(Input records Opens)

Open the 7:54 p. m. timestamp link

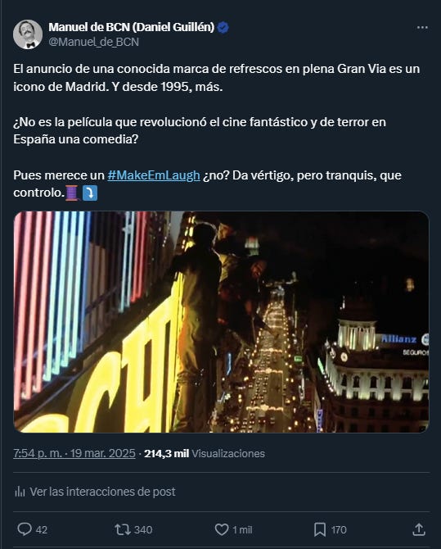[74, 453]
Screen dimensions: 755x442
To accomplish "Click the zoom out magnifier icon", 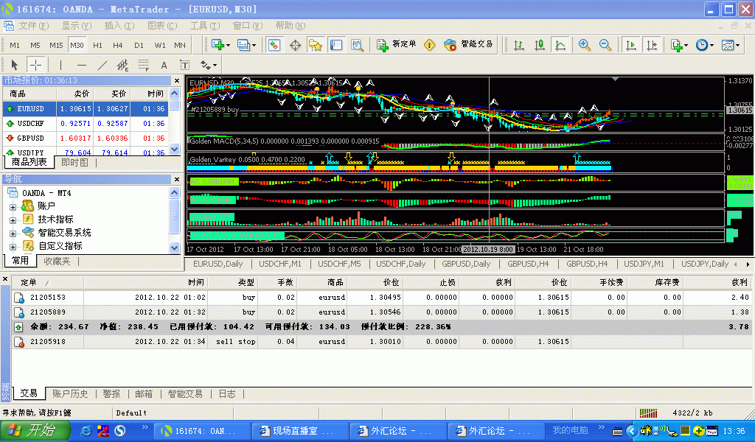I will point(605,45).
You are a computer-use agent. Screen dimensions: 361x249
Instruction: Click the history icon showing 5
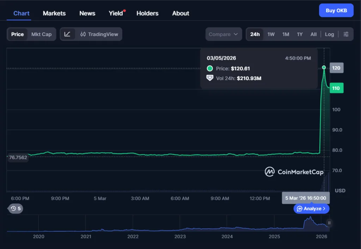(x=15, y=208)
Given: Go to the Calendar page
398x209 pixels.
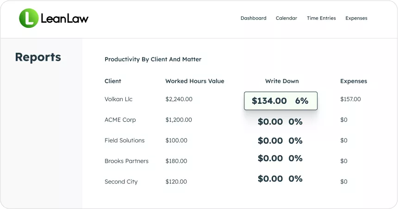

(Input records Closes)

§ **Task instructions**
Copy each line of the records that contains the word "Screen".

§ **Answer space**
Screen dimensions: 755x442
You are a computer-use agent. Screen dimensions: 361x249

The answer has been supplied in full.